▶ [Task to complete]:
Reproduce the database design thread word for word, everything from "My design methodology" down to "and presentations welcome.".

▶ [Provided passage]:

======

I am currently in a debate with a coworker about the best practices concerning the database design of a PHP web application we're creating. The application is designed for businesses, and each company that signs up will have multiple users using the application.
My design methodology is to create a new database for every company that signs up. This way everything is sand-boxed, modular, and small. My coworkers philosophy is to put everyone into one database. His argument is that if we have 1000+ companies sign up, we wind up with 1000+ databases to deal with. Not to mention the mess that doing Business Intelligence becomes.
For the sake of example, assume that the application is an order entry system. With separate databases, table size can remain manageable even if each company is doing 100+ orders a day. In a single-bucket application, tables can get very big very quickly.
Is there a best practice for this? I tried hunting around the web, but haven't had much success. Links, whitepapers, and presentations welcome.
Thanks in advance,
The1Rob
I talked to the database architect from wordpress.com, the hosting service for WordPress. He said that they started out with one database, hosting all customers together. The content of a single blog site really isn't that much, after all. It stands to reason that a single database is more manageable.
This did work well for them until they got hundreds and thousands of customers, they realized that they needed to scale out, running multiple physical servers and hosting a subset of their customers on each server. When they add a server, it would be easy to migrate individual customers to the new server, but harder to separate data within a single database that belongs to an individual customer's blog.

======

[Entries taken from a collection]
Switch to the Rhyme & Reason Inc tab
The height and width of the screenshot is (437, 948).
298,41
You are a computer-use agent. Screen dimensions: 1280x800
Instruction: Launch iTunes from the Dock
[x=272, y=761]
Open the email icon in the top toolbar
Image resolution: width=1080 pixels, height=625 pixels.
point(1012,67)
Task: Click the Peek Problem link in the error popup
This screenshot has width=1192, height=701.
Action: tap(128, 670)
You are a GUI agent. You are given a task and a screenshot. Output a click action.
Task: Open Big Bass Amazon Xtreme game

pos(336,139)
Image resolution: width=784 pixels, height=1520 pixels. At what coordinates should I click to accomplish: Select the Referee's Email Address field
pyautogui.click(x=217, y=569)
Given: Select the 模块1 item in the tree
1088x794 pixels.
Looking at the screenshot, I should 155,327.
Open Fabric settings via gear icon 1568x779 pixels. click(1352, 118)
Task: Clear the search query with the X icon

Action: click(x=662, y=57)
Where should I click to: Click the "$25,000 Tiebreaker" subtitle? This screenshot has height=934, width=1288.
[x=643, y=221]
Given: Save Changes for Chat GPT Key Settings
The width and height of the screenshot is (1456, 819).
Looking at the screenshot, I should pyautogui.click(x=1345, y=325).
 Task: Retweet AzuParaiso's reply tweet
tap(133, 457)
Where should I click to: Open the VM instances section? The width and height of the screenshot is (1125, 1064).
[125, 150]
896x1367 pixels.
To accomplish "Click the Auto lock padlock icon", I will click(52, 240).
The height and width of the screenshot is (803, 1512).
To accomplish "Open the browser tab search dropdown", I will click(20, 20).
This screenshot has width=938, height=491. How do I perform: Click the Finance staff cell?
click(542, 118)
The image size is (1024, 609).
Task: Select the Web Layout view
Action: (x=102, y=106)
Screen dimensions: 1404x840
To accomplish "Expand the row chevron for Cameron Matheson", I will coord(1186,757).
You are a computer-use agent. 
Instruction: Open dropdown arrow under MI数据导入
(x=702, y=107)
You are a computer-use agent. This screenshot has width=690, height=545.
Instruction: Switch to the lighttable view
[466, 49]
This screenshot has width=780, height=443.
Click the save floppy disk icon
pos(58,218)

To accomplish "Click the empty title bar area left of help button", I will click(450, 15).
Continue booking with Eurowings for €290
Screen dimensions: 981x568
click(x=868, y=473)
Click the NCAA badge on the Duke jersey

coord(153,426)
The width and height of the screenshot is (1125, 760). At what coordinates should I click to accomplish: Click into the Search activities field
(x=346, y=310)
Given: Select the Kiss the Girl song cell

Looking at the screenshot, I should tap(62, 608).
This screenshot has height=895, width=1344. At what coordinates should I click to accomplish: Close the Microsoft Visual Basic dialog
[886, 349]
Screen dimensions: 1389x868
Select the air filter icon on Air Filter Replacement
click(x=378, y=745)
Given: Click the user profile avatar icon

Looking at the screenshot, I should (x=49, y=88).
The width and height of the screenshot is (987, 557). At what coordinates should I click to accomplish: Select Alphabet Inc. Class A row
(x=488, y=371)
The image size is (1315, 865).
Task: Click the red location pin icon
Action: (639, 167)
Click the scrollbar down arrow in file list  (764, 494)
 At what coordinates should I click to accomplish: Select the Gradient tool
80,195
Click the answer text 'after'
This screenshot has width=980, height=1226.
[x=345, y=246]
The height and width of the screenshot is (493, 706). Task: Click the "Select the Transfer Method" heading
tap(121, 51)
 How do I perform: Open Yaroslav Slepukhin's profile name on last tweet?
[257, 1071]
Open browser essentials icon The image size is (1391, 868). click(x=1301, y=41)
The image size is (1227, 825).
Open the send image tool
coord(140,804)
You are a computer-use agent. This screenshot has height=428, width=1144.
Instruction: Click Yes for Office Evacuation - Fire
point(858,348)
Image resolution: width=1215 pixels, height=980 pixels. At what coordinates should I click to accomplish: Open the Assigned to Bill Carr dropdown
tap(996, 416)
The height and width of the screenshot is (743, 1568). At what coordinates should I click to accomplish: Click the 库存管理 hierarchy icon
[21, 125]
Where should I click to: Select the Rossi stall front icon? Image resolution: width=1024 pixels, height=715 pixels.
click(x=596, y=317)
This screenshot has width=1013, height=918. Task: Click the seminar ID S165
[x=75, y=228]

======

▶ [Response to the task]:
My design methodology is to create a new database for every company that signs up. This way everything is sand-boxed, modular, and small. My coworkers philosophy is to put everyone into one database. His argument is that if we have 1000+ companies sign up, we wind up with 1000+ databases to deal with. Not to mention the mess that doing Business Intelligence becomes.
For the sake of example, assume that the application is an order entry system. With separate databases, table size can remain manageable even if each company is doing 100+ orders a day. In a single-bucket application, tables can get very big very quickly.
Is there a best practice for this? I tried hunting around the web, but haven't had much success. Links, whitepapers, and presentations welcome.